Given text ▸
━━━━━━━━━━

The Astonishment of Sisoes

On July 6th we, at Holy Resurrection Monastery, along with the other Eastern Catholics, Roman Catholics and many Eastern Orthodox celebrate one of my favorite (as if you can have favorites) saints.  St. Sisoes the Great.  St. Sisoes was a monk who lived in the 4th-5th centuries that had withdrawn to the Egyptian desert.    God had given St. Sisoes the gift of wonderworking.

What is it that I like so much about St. Sisoes?

There are numerous sayings from and about St. Sisoes recorded in the ‘Sayings of the Desert Fathers.’  It is from these sayings that I began to love this saint.  Many of them are pure gems that are just as relevant today as they were in the 5th century.  (I plan on more having posts down the road on some of the sayings.)

In this post, I want to look at the most common icon of St. Sisoes.  The icon is named ‘The Astonishment of Sisoes.’

St. Sisoes is seen looking down upon a skeleton in the grave.

The skeleton is that of Alexander the Great!

In some icons, there is writing that explains the scene.  It explains that St. Sisoes’ heart is shedding tears at seeing Alexander, who was covered in glory while on earth, as a skeleton.

━━━━━━━━━━

Prompt ▸
Copy the post above about St. Sisoes and his icon word for word, from its title to its last line.

Data section ▸
━━━━━━━━━━

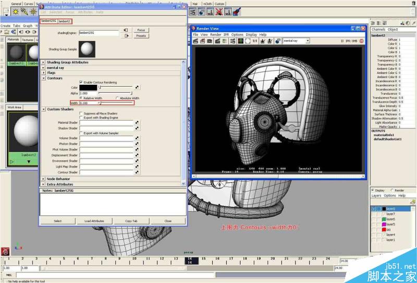Click the Load Attributes button
This screenshot has width=417, height=283.
point(94,221)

━━━━━━━━━━

Solution for this problem ▸
The Astonishment of Sisoes

On July 6th we, at Holy Resurrection Monastery, along with the other Eastern Catholics, Roman Catholics and many Eastern Orthodox celebrate one of my favorite (as if you can have favorites) saints.  St. Sisoes the Great.  St. Sisoes was a monk who lived in the 4th-5th centuries that had withdrawn to the Egyptian desert.    God had given St. Sisoes the gift of wonderworking.

What is it that I like so much about St. Sisoes?

There are numerous sayings from and about St. Sisoes recorded in the ‘Sayings of the Desert Fathers.’  It is from these sayings that I began to love this saint.  Many of them are pure gems that are just as relevant today as they were in the 5th century.  (I plan on more having posts down the road on some of the sayings.)

In this post, I want to look at the most common icon of St. Sisoes.  The icon is named ‘The Astonishment of Sisoes.’

St. Sisoes is seen looking down upon a skeleton in the grave.

The skeleton is that of Alexander the Great!

In some icons, there is writing that explains the scene.  It explains that St. Sisoes’ heart is shedding tears at seeing Alexander, who was covered in glory while on earth, as a skeleton.